Prof. Yoshihiro Kawai, Chairman Global Asia Insurance Partnership

Mr. Lee Yuan Siong, Chairman Geneva Association

Industry Partners,

Distinguished guests,

Ladies and gentlemen,

Introduction

1.  Good morning, everyone. It is my privilege to address you as we conclude the Global Asia Insurance Partnership (GAIP) Summit and open Geneva Association’s Programme on Regulation and Supervision Seminar (PROGRES Seminar), which is held in Singapore for the first time. Together, GAIP and Geneva Association have contributed to a myriad of global efforts to strengthen risk resilience, to close protection gaps, and to promote inclusive insurance.

2.  GAIP has led efforts globally to address insurance development needs and to build Asia’s risk resilience. Geneva Association continues to shape global conversations through your extensive and rigorous research and stakeholder engagement. Your member companies collectively manage about USD 21 trillion in assets and PROTECT 2.6 billion people globally.

3.  Protect – that I believe is the mission of GAIP, Geneva Association, and every one of us here in this room today. And so, I have structured my speech into how we can collectively protect our people against three emerging trends and threats we see in the world today. First, to protect against the demographics of ageing. Second, to protect against the deleterious effects of climate change. Third, to protect against macroeconomic shifts in the global world order as a result of a more fragmented world precipitated by the US tariffs.

Ageing demographics

4.  As many of you know, Asia is ageing faster than many other parts of the world. In Asia, the proportion of people aged 65 years and above is expected to almost double (2X) in the next 25 years, because people live longer and birth rates decline. Singapore will be a super-aged society in the next two years, where one out of four will be aged 65 and above.
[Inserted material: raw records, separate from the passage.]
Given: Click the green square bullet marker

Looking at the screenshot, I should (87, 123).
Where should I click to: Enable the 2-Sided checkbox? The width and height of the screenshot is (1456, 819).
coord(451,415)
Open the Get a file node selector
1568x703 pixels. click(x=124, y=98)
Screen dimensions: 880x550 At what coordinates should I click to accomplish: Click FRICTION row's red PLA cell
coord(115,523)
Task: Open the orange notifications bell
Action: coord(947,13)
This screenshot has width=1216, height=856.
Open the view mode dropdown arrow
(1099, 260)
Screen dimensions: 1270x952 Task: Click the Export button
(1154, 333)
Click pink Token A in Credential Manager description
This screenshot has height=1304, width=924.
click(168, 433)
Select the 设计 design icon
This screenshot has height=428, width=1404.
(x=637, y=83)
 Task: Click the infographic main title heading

Two potential reasons are medical advancements and better living conditions. In Europe and the Americas, that increase is about half (0.5X) over the same time period.[1]

5.  This demographic shift will significantly impact retirement, healthcare, and social protection in Asia. What does this mean for individuals like you and I? Living longer means we will consume more financial resources over the course of our lifetime. Higher inflation could erode savings, and market volatility could erode investment portfolios just as retirees need to draw on them. In Singapore, we are doing quite a bit. One of my projects in the Ministry of National Development is on the Health District @ Queenstown. We are supported by an international advisory panel comprising experts from Columbia University Mailman School of Public Health, University of Tokyo, Harvard Center for Population and Development Studies, Stanford University and others, who are keen to find out how Singapore became a Blue Zone. We are implementing some testbeds in Queenstown, to see how we can promote active ageing, with control groups to assess outcomes as we transition to a super-aged society. Some of these interventions include healthy living, ageing well, ageing-in-place, and building a community for our seniors to be more active alongside other generations.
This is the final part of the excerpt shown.